Exercise brief. After locating "The width and height of the screenshot is (1384, 580)." in the listing below, copy that line and each one after it exactly, ending with the line that has "1389x868 pixels.".

================================

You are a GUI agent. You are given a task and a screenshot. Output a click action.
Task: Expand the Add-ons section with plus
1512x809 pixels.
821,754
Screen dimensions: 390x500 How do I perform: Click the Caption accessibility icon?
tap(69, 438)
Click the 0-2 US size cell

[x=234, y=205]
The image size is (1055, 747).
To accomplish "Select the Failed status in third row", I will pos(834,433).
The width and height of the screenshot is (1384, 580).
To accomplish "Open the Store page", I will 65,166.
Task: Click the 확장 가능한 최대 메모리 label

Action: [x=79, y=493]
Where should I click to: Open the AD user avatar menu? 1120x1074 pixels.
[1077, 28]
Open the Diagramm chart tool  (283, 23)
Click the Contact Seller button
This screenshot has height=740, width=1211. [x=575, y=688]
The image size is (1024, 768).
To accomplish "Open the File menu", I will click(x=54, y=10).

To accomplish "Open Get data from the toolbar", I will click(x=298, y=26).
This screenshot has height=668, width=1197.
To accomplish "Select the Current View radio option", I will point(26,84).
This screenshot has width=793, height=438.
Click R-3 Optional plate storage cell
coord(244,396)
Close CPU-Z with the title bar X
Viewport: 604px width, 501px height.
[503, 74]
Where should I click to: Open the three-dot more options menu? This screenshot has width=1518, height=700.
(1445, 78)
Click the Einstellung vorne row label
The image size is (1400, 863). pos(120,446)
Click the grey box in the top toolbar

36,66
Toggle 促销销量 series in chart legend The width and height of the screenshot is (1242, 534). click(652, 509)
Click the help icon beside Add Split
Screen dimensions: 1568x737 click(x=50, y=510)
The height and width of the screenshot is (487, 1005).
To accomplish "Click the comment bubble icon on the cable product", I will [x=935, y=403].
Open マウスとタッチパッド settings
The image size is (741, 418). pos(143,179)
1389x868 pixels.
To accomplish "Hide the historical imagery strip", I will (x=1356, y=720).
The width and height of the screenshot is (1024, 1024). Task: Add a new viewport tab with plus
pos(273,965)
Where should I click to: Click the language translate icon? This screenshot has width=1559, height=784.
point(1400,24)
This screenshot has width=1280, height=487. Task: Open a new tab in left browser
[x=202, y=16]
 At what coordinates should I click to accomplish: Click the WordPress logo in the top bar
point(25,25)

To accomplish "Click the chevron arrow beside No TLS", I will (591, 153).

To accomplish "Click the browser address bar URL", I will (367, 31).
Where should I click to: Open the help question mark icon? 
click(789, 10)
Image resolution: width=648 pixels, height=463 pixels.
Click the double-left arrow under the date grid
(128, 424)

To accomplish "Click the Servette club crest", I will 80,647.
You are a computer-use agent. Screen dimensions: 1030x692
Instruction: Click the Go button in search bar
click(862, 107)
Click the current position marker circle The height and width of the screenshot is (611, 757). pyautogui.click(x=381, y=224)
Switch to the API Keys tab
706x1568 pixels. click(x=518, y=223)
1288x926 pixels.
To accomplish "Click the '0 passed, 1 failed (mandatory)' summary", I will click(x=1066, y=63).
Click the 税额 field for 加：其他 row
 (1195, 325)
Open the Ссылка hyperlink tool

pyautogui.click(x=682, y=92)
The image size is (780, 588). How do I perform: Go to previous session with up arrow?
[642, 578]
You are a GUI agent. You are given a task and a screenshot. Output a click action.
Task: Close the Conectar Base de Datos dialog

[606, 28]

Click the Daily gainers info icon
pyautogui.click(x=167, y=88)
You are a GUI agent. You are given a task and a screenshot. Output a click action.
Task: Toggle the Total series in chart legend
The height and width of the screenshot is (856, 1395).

================================

Answer section.
The width and height of the screenshot is (1384, 580).
To accomplish "Open the Store page", I will 65,166.
Task: Click the 확장 가능한 최대 메모리 label

Action: [x=79, y=493]
Where should I click to: Open the AD user avatar menu? 1120x1074 pixels.
[1077, 28]
Open the Diagramm chart tool  (283, 23)
Click the Contact Seller button
This screenshot has height=740, width=1211. [x=575, y=688]
The image size is (1024, 768).
To accomplish "Open the File menu", I will click(x=54, y=10).

To accomplish "Open Get data from the toolbar", I will click(x=298, y=26).
This screenshot has height=668, width=1197.
To accomplish "Select the Current View radio option", I will point(26,84).
This screenshot has width=793, height=438.
Click R-3 Optional plate storage cell
coord(244,396)
Close CPU-Z with the title bar X
Viewport: 604px width, 501px height.
[503, 74]
Where should I click to: Open the three-dot more options menu? This screenshot has width=1518, height=700.
(1445, 78)
Click the Einstellung vorne row label
The image size is (1400, 863). pos(120,446)
Click the grey box in the top toolbar

36,66
Toggle 促销销量 series in chart legend The width and height of the screenshot is (1242, 534). click(652, 509)
Click the help icon beside Add Split
Screen dimensions: 1568x737 click(x=50, y=510)
The height and width of the screenshot is (487, 1005).
To accomplish "Click the comment bubble icon on the cable product", I will [x=935, y=403].
Open マウスとタッチパッド settings
The image size is (741, 418). pos(143,179)
1389x868 pixels.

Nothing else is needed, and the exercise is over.